##### Text extract #####

The American Historian

From Index Cards to Text Files: Digital Workflows for Today’s Historian

Chris D. Cantwell

One of the first things I did when I started graduate school in 2003 was to contact a number of established historians whose work I admired. As a newcomer, I was eager to heed any advice these senior scholars might offer. One historian in particular was very generous with his time, talking with me in his office for over an hour about writing, teaching, and the academy. When the conversation turned to research, this established scholar pointed to his bookshelf and pronounced, “One day you too will have these things filling your shelves.” At first I thought he was talking about a row of published work. It soon became clear, however, that he was referencing the index-card cabinets that sat on his shelf. “Make sure you organize your cards early,” he advised, proudly thumbing through thirty years’ worth of 3” x 5” notecards. “I can’t see researching without them.”

So much of the advice this generous historian gave me turned out to be right. But his preferred method for organizing his research has undergone a revolution in the last decade. While scholars once primarily trafficked in material objects, historians now work with a great deal of digital material. Notecards, photocopies, and microfilms have been largely replaced by PDFs, jpegs, and searchable databases. The change in the types of materials historians use has also been accompanied with an increased scale of abundance, as a single scholar can now download in an afternoon what some scholars acquired in a lifetime.

Given this deluge of digital primary sources, it is incumbent upon today’s historians to establish a digital workflow that manages it all. While such a process on its face might seem as bewildering as the proliferation of primary sources themselves, there are thankfully a number of tools and tactics that can facilitate the organization of our increasingly digital research archives. Databases and asset-management systems can help store the digital content historians now acquire, while bibliographic software can connect that material with our writing and research. While the forms this work takes might be new, the principles that guide their organization are as old as the index card. In the end, every good digital workflow ultimately comes down to two activities historians have long engaged in: managing our files, and organizing our citations.

#####

Written task 1: Copy the rows word for word, from the first row through the line with "click(25, 490)".
Written task 2: Pick up the piece on digital workflows for historians right after its final sentence and keep it going.

##### Input data #####

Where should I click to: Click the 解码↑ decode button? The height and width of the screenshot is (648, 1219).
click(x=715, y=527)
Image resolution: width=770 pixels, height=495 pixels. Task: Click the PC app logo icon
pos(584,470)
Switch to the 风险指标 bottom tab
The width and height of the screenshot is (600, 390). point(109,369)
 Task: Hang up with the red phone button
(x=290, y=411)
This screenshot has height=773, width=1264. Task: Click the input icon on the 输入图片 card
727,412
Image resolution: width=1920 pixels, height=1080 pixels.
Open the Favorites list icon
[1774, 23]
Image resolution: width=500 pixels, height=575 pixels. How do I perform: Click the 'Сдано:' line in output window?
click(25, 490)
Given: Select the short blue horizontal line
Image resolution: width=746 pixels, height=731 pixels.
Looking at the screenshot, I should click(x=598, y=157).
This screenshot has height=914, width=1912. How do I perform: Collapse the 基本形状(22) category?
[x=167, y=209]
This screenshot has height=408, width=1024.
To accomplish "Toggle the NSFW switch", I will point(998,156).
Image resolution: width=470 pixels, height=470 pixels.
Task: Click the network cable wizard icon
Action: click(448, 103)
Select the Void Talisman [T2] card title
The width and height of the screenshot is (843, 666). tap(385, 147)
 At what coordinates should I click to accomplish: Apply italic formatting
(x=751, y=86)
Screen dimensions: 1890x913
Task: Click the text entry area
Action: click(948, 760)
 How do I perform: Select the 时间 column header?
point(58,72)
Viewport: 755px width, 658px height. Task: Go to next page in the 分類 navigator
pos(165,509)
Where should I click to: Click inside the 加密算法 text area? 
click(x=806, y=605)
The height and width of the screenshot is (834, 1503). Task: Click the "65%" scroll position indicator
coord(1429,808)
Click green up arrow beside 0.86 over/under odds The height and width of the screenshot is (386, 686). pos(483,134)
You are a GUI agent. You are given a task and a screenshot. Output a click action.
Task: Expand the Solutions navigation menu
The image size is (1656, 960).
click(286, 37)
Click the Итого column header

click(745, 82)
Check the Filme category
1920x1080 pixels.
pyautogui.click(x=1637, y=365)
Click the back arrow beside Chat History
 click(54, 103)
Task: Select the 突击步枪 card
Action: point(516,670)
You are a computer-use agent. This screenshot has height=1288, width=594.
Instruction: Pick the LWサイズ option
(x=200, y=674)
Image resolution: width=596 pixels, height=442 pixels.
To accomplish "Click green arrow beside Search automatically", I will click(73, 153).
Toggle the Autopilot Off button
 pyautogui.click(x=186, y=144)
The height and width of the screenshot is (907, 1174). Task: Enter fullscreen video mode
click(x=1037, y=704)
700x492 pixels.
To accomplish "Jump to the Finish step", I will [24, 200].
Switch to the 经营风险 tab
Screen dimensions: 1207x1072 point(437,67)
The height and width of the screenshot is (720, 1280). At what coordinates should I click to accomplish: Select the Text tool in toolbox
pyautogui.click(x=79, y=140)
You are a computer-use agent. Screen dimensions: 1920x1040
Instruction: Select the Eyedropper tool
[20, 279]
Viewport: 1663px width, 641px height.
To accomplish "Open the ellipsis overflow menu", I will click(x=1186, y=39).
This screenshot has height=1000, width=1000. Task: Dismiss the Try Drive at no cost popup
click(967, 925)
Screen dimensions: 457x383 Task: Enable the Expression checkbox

#####

Task output 1:
Where should I click to: Click the 解码↑ decode button? The height and width of the screenshot is (648, 1219).
click(x=715, y=527)
Image resolution: width=770 pixels, height=495 pixels. Task: Click the PC app logo icon
pos(584,470)
Switch to the 风险指标 bottom tab
The width and height of the screenshot is (600, 390). point(109,369)
 Task: Hang up with the red phone button
(x=290, y=411)
This screenshot has height=773, width=1264. Task: Click the input icon on the 输入图片 card
727,412
Image resolution: width=1920 pixels, height=1080 pixels.
Open the Favorites list icon
[1774, 23]
Image resolution: width=500 pixels, height=575 pixels. How do I perform: Click the 'Сдано:' line in output window?
click(25, 490)

Task output 2:
File Management

Just as there is no single perfect, catch-all research method, there is no single “right” digital workflow. The workflow you choose will depend on your proclivities as a researcher and the kinds of materials you use. But every digital workflow begins with managing the files we put on our computers. Before you download an article from JSTOR or upload a photograph from an archive, you should devise a file structure in advance that outlines how you will store not only the material you have now, but also the sources you will acquire later.

I, for example, prefer to organize my files by document type. On my hard drive is a master folder labeled “Research,” inside of which are two more folders named “Primary” and “Secondary Sources.” In my “Primary Sources” folder are a host of other folders relevant to the material I most often use such as “Annual Reports-Proceedings,” “Directories,” and “Archival Sources,” where I finally place my PDFs, photographs, and files. My “Archival” folder is actually parsed even further, containing a folder for every repository I visit, and within those folders are separate folders for each collection. I opt to organize my material this way and not by project in part because I prefer to have complete control over the location of my sources. And as I’ll discuss in a moment, this general organization scheme also works because there are citation programs that allow you to connect a single file to multiple projects, negating the need to organize your original files by research tasks.

Of course, creating space on your computer for research files is not the same thing as populating your folders with content. This also requires some preliminary decision-making, especially when naming files. Here again, it’s best to keep a consistent pattern for easier recall. When downloading contemporary journal articles from JSTOR or full texts from the Internet Archive, for example, I’ll often name my files by “author_title_year.pdf” before I put them in the appropriate folders. This ensures I’ll be able to search and find them easier later. Many of today’s operating systems such as OS X Yosemite for Mac and Windows 10 for PCs also allow you to add additional metadata to your files such as subject tags, so you can associate key terms, people, or places with a file. This, again, facilitates easier searching and recall.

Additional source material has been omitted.